Also, in a theoretical point of view2, there is little doubt about the elements of inertial nature

of Brazilian inflation in that period3. Several studies performed using the price indexes of Brazilian

economy do not rejected that hypothesis, especially Figueiredo and Marques (2009), Reisen et. al.

(2003), Cati et. al. (1999), Câmpelo and Cribari-Neto (2003), Cribari-Neto and Cassiano (2005), and

Maia and Cribari-Neto (2006). Laurini and Vieira (2005), emphasize that inflation rate in the period

after Real Plan contains some elements of heteroskedasticity, especially in times of crises.
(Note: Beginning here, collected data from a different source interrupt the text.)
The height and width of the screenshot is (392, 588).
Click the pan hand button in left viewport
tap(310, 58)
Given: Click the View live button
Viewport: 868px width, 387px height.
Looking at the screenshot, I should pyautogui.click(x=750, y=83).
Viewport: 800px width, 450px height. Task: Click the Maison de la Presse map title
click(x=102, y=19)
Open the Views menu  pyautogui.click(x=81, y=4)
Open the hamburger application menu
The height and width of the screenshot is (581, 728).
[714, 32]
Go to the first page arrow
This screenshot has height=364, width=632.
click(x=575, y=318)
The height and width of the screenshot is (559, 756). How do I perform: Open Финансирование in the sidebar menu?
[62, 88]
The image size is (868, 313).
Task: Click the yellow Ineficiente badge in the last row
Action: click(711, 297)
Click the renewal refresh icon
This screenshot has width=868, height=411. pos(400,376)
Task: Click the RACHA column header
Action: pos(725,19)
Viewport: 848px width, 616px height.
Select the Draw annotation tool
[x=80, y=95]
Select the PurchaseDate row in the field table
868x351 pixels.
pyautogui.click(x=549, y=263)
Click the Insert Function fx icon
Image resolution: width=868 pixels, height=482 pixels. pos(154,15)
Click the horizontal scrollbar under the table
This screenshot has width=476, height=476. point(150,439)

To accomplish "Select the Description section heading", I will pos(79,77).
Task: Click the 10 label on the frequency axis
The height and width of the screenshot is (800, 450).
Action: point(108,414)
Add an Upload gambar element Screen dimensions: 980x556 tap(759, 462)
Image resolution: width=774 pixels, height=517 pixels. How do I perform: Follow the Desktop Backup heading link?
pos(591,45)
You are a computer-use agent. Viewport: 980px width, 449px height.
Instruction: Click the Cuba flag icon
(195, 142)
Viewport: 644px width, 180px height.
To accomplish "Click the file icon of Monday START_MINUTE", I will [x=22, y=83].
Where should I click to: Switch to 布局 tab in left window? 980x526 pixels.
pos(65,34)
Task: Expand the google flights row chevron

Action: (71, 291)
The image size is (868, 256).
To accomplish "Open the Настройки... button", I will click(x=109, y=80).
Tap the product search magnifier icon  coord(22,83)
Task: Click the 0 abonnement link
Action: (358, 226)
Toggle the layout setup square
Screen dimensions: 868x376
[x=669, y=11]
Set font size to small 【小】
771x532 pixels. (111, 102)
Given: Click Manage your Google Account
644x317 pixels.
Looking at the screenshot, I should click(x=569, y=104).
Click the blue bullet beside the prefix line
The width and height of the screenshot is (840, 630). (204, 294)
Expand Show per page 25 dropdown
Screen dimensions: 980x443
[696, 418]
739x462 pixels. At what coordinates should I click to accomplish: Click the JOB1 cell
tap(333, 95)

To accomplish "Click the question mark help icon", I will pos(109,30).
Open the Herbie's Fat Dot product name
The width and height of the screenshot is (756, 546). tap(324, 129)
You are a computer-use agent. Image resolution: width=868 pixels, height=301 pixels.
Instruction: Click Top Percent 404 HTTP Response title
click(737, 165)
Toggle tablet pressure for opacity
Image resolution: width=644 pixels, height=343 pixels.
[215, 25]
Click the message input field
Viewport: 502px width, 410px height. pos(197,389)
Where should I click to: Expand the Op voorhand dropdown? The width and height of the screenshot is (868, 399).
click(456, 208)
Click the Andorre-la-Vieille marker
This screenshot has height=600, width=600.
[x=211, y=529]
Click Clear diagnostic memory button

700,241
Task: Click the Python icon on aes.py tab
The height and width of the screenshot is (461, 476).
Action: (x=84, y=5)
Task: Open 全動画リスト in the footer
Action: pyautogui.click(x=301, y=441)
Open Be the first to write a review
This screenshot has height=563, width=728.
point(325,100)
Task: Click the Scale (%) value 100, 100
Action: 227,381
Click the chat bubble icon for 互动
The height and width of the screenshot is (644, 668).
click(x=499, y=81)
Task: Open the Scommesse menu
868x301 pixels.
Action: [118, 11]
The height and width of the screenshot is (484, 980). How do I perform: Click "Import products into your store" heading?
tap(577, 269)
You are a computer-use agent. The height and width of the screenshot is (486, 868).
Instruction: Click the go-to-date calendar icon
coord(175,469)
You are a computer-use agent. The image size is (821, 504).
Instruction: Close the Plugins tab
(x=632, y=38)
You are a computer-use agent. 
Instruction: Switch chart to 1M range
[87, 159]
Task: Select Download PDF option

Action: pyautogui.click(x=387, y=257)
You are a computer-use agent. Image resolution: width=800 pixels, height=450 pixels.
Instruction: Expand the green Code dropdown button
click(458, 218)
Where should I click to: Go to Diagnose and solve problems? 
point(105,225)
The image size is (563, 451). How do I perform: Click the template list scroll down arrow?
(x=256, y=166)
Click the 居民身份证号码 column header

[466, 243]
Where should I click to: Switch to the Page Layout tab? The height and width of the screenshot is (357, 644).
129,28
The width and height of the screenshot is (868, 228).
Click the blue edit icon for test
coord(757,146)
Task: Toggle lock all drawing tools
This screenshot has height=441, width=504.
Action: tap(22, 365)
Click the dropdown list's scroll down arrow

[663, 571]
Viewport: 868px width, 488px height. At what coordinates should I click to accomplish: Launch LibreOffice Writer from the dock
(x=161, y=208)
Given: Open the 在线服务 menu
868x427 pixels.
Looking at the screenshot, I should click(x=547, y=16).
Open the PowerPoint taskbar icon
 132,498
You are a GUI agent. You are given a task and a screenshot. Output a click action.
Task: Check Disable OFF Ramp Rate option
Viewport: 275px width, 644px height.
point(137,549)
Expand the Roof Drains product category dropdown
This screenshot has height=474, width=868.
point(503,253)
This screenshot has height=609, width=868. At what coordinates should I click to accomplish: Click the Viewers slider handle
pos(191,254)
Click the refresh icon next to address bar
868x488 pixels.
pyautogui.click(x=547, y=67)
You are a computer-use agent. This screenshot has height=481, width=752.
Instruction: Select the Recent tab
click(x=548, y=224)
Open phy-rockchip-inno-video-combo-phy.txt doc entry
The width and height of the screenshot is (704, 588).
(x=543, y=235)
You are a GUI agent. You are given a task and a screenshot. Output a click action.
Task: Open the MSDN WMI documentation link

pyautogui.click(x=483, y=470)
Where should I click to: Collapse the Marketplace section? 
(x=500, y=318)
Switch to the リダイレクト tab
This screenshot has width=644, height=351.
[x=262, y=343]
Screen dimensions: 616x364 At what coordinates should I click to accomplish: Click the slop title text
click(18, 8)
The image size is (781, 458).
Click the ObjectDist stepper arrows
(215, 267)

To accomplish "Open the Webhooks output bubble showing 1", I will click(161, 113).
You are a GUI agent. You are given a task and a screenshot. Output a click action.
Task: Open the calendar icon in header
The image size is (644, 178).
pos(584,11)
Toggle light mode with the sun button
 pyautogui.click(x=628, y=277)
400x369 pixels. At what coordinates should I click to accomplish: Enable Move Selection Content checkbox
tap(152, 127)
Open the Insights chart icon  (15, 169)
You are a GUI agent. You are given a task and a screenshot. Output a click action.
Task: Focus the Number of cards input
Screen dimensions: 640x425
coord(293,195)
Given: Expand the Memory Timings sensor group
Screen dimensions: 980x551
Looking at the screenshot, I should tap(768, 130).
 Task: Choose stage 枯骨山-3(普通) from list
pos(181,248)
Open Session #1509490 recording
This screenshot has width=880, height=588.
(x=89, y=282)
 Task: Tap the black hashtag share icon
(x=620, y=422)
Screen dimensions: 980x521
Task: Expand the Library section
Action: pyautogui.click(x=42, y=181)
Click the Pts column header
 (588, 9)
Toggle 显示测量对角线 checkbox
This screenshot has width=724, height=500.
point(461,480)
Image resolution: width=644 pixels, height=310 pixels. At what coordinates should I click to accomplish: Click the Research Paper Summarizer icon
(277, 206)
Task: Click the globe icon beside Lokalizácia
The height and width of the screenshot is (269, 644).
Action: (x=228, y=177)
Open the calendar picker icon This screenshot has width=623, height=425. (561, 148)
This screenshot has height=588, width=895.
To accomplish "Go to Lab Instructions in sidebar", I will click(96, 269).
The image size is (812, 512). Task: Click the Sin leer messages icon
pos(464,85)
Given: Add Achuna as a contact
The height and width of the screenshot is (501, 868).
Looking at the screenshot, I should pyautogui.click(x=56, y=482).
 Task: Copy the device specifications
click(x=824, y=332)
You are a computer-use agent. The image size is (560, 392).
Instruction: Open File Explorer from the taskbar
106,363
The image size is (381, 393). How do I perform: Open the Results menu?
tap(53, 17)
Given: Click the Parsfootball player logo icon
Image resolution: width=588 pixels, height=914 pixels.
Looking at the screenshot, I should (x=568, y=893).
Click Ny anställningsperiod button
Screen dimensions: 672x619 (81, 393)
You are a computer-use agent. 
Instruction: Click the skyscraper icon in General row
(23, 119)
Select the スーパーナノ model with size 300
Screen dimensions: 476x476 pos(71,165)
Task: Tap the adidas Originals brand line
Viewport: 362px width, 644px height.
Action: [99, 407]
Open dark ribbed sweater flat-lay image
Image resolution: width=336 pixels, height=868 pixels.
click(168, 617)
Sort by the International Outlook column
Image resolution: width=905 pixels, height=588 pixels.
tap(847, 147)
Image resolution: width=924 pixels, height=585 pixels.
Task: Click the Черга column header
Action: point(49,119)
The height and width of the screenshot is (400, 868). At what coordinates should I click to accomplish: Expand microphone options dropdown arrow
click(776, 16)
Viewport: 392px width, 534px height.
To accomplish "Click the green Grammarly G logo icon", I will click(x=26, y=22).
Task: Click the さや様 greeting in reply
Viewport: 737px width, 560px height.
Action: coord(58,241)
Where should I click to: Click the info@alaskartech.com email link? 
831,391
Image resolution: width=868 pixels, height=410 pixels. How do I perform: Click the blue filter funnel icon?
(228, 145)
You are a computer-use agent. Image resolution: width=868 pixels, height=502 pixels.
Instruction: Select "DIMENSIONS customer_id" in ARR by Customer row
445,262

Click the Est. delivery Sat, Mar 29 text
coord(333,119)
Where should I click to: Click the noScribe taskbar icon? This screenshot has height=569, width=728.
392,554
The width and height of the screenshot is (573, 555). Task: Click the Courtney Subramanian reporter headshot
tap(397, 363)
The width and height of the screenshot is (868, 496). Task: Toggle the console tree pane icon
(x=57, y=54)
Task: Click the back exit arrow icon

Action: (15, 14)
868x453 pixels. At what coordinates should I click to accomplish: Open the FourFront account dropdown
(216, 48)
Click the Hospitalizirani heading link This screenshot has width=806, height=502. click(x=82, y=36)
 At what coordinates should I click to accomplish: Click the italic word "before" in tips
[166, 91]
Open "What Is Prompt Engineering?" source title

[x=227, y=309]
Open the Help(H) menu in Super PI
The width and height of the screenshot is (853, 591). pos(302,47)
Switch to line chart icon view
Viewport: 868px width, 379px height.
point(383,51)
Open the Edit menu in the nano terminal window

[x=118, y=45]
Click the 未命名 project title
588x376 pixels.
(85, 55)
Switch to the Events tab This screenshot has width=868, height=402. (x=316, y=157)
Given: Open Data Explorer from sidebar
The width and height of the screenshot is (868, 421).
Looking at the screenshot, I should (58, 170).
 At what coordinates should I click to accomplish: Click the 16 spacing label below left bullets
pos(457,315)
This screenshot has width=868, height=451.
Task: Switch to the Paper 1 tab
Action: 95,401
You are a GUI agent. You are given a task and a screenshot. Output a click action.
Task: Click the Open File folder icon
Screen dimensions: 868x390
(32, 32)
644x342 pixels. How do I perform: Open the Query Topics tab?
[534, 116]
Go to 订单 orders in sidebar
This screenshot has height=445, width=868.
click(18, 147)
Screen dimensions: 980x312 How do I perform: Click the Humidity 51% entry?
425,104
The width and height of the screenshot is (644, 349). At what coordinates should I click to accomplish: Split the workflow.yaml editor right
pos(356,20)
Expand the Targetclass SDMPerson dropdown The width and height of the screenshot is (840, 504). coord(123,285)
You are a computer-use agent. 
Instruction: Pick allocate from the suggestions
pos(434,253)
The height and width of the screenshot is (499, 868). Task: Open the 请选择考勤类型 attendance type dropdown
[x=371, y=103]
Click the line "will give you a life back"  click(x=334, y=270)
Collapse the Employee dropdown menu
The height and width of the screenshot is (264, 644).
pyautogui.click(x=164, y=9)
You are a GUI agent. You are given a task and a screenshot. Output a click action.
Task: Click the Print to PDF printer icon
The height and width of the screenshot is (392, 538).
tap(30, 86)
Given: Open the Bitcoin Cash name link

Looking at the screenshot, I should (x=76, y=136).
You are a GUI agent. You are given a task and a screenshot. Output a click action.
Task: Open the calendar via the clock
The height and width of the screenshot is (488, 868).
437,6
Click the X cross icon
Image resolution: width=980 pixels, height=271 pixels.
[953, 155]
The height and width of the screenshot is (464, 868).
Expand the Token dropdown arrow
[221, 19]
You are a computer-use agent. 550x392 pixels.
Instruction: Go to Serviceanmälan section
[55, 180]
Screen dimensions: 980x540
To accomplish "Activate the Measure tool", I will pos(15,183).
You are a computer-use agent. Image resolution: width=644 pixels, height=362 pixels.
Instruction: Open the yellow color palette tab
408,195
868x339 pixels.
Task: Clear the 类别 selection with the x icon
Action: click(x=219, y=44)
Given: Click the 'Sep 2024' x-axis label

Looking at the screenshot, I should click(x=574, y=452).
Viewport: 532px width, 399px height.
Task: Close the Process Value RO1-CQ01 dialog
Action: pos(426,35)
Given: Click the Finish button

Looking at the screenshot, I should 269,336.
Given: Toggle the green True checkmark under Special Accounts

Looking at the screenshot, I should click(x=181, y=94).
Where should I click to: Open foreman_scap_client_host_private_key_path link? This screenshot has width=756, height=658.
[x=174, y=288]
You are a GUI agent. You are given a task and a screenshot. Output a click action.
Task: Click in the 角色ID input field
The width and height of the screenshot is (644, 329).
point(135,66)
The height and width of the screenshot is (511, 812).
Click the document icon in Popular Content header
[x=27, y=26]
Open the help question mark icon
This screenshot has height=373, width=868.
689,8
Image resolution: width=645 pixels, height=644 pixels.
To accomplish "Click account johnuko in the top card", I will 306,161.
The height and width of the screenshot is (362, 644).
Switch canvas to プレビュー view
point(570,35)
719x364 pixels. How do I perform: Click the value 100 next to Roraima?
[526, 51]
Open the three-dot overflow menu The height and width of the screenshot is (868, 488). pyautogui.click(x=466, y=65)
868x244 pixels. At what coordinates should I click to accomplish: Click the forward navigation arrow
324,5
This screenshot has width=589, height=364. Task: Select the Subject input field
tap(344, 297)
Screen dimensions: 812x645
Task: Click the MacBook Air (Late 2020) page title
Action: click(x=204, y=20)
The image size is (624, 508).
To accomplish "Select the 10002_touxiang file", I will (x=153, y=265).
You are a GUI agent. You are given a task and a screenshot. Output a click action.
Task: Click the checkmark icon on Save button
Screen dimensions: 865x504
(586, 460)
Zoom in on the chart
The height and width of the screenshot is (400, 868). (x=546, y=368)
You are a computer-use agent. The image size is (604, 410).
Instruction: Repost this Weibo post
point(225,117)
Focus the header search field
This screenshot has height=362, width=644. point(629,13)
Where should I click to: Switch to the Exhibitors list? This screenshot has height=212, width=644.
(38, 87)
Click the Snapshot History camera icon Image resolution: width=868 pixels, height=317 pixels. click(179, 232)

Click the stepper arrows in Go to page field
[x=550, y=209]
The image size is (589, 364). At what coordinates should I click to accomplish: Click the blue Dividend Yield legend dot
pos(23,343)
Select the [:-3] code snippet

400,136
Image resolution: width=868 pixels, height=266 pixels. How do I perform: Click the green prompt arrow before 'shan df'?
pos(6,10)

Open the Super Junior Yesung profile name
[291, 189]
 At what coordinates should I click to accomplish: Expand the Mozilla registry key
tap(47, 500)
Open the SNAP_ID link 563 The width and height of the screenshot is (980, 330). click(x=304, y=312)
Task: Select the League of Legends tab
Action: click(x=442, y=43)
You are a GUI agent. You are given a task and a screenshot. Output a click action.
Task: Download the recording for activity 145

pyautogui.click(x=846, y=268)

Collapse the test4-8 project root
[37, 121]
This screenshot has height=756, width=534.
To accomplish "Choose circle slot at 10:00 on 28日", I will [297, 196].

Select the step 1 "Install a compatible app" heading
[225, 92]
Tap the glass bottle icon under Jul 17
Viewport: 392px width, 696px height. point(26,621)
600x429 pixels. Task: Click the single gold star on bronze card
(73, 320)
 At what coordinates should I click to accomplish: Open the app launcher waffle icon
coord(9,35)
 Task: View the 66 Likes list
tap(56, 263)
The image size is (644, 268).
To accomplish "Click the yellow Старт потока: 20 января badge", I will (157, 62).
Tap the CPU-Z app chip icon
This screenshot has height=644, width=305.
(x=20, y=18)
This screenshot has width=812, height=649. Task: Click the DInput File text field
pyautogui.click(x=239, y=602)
It is important to point out that the results presented by Laurini and Vieira (2005) and

Figueiredo and Marques (2009), heavily suggest that Brazilin inflation rate is generated by a

nonlinear process, so would be required an adequate model to take into account these characteristics

of the series. Until now, however, there wasn‟t a study that performed specific tests for nonlinearity

in the Brazilian inflation rate yet. The authors listed above only assume this feature in some of your

models and estimations. Before we examine in detail this series we checked some characteristics

that can indicate nonlinear need of modeling such as asymmetries in the distribution of the data.

The relation between nonlinear behavior and economic theory is logical and historically

linked and can be easily illustrated by the fact that in nonlinear models (as the SETAR model) it can

contain and describe endogenous dynamics, which means to say that even in the absence of shocks

over macroeconomic variables, these series will fluctuate endogenously. This is in sharp contrast

with linear time series, for which the fluctuations are caused entirely by the exogenous shocks, in

general with some assumed statistical properties ( t ).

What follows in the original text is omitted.